→ **TASK TO COMPLETE**: Write out all entries word for word.

→ **PROVIDED RECORDS**:
★ ★ ★ ★

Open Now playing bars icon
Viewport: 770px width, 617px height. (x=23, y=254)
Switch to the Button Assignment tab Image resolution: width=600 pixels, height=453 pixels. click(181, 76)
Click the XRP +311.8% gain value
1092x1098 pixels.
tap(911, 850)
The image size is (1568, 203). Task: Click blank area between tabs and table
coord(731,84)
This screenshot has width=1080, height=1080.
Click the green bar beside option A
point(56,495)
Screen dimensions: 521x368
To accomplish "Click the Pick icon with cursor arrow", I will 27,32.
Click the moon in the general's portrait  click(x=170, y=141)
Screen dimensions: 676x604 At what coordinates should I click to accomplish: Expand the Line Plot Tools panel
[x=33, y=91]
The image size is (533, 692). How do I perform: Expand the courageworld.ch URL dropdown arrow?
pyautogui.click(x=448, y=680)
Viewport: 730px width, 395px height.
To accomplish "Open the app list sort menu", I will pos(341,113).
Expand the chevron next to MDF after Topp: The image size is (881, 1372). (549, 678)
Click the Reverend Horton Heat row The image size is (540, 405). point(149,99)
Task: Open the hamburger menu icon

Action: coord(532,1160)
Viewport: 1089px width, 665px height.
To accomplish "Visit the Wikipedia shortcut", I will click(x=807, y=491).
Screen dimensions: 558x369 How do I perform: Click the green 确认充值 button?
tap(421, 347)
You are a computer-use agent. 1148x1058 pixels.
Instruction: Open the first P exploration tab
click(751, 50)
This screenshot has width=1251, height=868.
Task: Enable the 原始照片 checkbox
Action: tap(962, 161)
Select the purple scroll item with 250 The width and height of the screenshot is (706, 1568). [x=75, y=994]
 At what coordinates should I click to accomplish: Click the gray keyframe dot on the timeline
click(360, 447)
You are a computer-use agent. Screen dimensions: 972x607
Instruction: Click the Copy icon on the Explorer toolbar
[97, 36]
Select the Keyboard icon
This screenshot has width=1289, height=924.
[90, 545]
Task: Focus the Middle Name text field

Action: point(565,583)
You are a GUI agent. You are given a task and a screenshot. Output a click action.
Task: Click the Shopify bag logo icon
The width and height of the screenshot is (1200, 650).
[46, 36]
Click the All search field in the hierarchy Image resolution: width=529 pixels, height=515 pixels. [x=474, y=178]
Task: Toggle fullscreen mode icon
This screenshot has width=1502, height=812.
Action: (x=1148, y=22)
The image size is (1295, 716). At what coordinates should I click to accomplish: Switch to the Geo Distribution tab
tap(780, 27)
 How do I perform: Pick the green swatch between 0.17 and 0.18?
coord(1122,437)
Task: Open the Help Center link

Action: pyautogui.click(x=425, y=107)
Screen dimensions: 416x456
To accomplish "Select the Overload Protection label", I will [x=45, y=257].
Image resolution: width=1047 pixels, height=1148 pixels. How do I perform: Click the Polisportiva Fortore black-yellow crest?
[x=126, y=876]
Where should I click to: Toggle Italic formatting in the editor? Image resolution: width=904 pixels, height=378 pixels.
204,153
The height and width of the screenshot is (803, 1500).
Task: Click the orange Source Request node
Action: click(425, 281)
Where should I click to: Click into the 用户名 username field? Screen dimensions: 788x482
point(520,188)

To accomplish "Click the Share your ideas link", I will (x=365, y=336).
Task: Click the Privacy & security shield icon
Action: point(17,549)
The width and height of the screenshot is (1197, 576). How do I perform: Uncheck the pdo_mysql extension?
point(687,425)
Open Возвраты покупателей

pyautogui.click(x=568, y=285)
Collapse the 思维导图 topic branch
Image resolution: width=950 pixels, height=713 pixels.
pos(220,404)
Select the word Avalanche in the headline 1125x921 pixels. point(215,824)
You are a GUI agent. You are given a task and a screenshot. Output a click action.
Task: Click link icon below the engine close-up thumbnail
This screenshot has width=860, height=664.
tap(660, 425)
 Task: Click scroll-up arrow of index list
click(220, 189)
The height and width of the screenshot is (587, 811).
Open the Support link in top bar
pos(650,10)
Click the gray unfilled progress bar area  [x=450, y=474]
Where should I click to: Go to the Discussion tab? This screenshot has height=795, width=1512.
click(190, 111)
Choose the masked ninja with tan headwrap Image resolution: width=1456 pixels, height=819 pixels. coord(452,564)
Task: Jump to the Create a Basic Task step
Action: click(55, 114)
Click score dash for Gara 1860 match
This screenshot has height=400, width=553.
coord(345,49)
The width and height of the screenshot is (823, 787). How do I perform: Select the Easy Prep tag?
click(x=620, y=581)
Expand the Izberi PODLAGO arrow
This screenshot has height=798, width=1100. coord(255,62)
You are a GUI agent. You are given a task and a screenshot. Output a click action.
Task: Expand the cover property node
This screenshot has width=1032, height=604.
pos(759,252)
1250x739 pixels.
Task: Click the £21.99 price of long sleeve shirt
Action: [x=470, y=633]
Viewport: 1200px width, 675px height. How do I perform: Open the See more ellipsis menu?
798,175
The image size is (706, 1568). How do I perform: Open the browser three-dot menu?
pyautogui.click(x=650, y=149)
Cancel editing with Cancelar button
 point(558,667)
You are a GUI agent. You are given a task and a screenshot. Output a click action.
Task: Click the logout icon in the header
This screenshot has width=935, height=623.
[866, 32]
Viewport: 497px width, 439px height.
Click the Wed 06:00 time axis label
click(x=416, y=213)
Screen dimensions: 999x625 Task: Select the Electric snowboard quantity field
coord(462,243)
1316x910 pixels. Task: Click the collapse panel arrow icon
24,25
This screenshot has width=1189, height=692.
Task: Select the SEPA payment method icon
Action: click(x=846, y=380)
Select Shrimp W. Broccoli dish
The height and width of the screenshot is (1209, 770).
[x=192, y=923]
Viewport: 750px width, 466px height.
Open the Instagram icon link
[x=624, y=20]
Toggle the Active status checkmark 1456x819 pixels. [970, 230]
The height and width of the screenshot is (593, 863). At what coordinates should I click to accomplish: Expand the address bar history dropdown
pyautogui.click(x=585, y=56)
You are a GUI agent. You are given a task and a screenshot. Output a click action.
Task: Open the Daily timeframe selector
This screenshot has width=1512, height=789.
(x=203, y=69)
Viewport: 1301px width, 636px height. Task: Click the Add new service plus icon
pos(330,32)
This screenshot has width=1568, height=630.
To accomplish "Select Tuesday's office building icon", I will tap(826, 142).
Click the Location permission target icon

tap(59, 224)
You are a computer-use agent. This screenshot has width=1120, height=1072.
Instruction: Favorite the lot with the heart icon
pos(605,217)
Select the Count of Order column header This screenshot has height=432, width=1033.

★ ★ ★ ★

→ **REPLY TO THE TASK**:
Open Now playing bars icon
Viewport: 770px width, 617px height. (x=23, y=254)
Switch to the Button Assignment tab Image resolution: width=600 pixels, height=453 pixels. click(181, 76)
Click the XRP +311.8% gain value
1092x1098 pixels.
tap(911, 850)
The image size is (1568, 203). Task: Click blank area between tabs and table
coord(731,84)
This screenshot has width=1080, height=1080.
Click the green bar beside option A
point(56,495)
Screen dimensions: 521x368
To accomplish "Click the Pick icon with cursor arrow", I will 27,32.
Click the moon in the general's portrait  click(x=170, y=141)
Screen dimensions: 676x604 At what coordinates should I click to accomplish: Expand the Line Plot Tools panel
[x=33, y=91]
The image size is (533, 692). How do I perform: Expand the courageworld.ch URL dropdown arrow?
pyautogui.click(x=448, y=680)
Viewport: 730px width, 395px height.
To accomplish "Open the app list sort menu", I will pos(341,113).
Expand the chevron next to MDF after Topp: The image size is (881, 1372). (549, 678)
Click the Reverend Horton Heat row The image size is (540, 405). point(149,99)
Task: Open the hamburger menu icon

Action: coord(532,1160)
Viewport: 1089px width, 665px height.
To accomplish "Visit the Wikipedia shortcut", I will click(x=807, y=491).
Screen dimensions: 558x369 How do I perform: Click the green 确认充值 button?
tap(421, 347)
You are a computer-use agent. 1148x1058 pixels.
Instruction: Open the first P exploration tab
click(751, 50)
This screenshot has width=1251, height=868.
Task: Enable the 原始照片 checkbox
Action: tap(962, 161)
Select the purple scroll item with 250 The width and height of the screenshot is (706, 1568). [x=75, y=994]
 At what coordinates should I click to accomplish: Click the gray keyframe dot on the timeline
click(360, 447)
You are a computer-use agent. Screen dimensions: 972x607
Instruction: Click the Copy icon on the Explorer toolbar
[97, 36]
Select the Keyboard icon
This screenshot has width=1289, height=924.
[90, 545]
Task: Focus the Middle Name text field

Action: point(565,583)
You are a GUI agent. You are given a task and a screenshot. Output a click action.
Task: Click the Shopify bag logo icon
The width and height of the screenshot is (1200, 650).
[46, 36]
Click the All search field in the hierarchy Image resolution: width=529 pixels, height=515 pixels. [x=474, y=178]
Task: Toggle fullscreen mode icon
This screenshot has width=1502, height=812.
Action: (x=1148, y=22)
The image size is (1295, 716). At what coordinates should I click to accomplish: Switch to the Geo Distribution tab
tap(780, 27)
 How do I perform: Pick the green swatch between 0.17 and 0.18?
coord(1122,437)
Task: Open the Help Center link

Action: pyautogui.click(x=425, y=107)
Screen dimensions: 416x456
To accomplish "Select the Overload Protection label", I will [x=45, y=257].
Image resolution: width=1047 pixels, height=1148 pixels. How do I perform: Click the Polisportiva Fortore black-yellow crest?
[x=126, y=876]
Where should I click to: Toggle Italic formatting in the editor? Image resolution: width=904 pixels, height=378 pixels.
204,153
The height and width of the screenshot is (803, 1500).
Task: Click the orange Source Request node
Action: click(425, 281)
Where should I click to: Click into the 用户名 username field? Screen dimensions: 788x482
point(520,188)

To accomplish "Click the Share your ideas link", I will (x=365, y=336).
Task: Click the Privacy & security shield icon
Action: point(17,549)
The width and height of the screenshot is (1197, 576). How do I perform: Uncheck the pdo_mysql extension?
point(687,425)
Open Возвраты покупателей

pyautogui.click(x=568, y=285)
Collapse the 思维导图 topic branch
Image resolution: width=950 pixels, height=713 pixels.
pos(220,404)
Select the word Avalanche in the headline 1125x921 pixels. point(215,824)
You are a GUI agent. You are given a task and a screenshot. Output a click action.
Task: Click link icon below the engine close-up thumbnail
This screenshot has width=860, height=664.
tap(660, 425)
 Task: Click scroll-up arrow of index list
click(220, 189)
The height and width of the screenshot is (587, 811).
Open the Support link in top bar
pos(650,10)
Click the gray unfilled progress bar area  [x=450, y=474]
Where should I click to: Go to the Discussion tab? This screenshot has height=795, width=1512.
click(190, 111)
Choose the masked ninja with tan headwrap Image resolution: width=1456 pixels, height=819 pixels. coord(452,564)
Task: Jump to the Create a Basic Task step
Action: click(55, 114)
Click score dash for Gara 1860 match
This screenshot has height=400, width=553.
coord(345,49)
The width and height of the screenshot is (823, 787). How do I perform: Select the Easy Prep tag?
click(x=620, y=581)
Expand the Izberi PODLAGO arrow
This screenshot has height=798, width=1100. coord(255,62)
You are a GUI agent. You are given a task and a screenshot. Output a click action.
Task: Expand the cover property node
This screenshot has width=1032, height=604.
pos(759,252)
1250x739 pixels.
Task: Click the £21.99 price of long sleeve shirt
Action: [x=470, y=633]
Viewport: 1200px width, 675px height. How do I perform: Open the See more ellipsis menu?
798,175
The image size is (706, 1568). How do I perform: Open the browser three-dot menu?
pyautogui.click(x=650, y=149)
Cancel editing with Cancelar button
 point(558,667)
You are a GUI agent. You are given a task and a screenshot. Output a click action.
Task: Click the logout icon in the header
This screenshot has width=935, height=623.
[866, 32]
Viewport: 497px width, 439px height.
Click the Wed 06:00 time axis label
click(x=416, y=213)
Screen dimensions: 999x625 Task: Select the Electric snowboard quantity field
coord(462,243)
1316x910 pixels. Task: Click the collapse panel arrow icon
24,25
This screenshot has width=1189, height=692.
Task: Select the SEPA payment method icon
Action: click(x=846, y=380)
Select Shrimp W. Broccoli dish
The height and width of the screenshot is (1209, 770).
[x=192, y=923]
Viewport: 750px width, 466px height.
Open the Instagram icon link
[x=624, y=20]
Toggle the Active status checkmark 1456x819 pixels. [970, 230]
The height and width of the screenshot is (593, 863). At what coordinates should I click to accomplish: Expand the address bar history dropdown
pyautogui.click(x=585, y=56)
You are a GUI agent. You are given a task and a screenshot. Output a click action.
Task: Open the Daily timeframe selector
This screenshot has width=1512, height=789.
(x=203, y=69)
Viewport: 1301px width, 636px height. Task: Click the Add new service plus icon
pos(330,32)
This screenshot has width=1568, height=630.
To accomplish "Select Tuesday's office building icon", I will tap(826, 142).
Click the Location permission target icon

tap(59, 224)
You are a computer-use agent. This screenshot has width=1120, height=1072.
Instruction: Favorite the lot with the heart icon
pos(605,217)
Select the Count of Order column header This screenshot has height=432, width=1033.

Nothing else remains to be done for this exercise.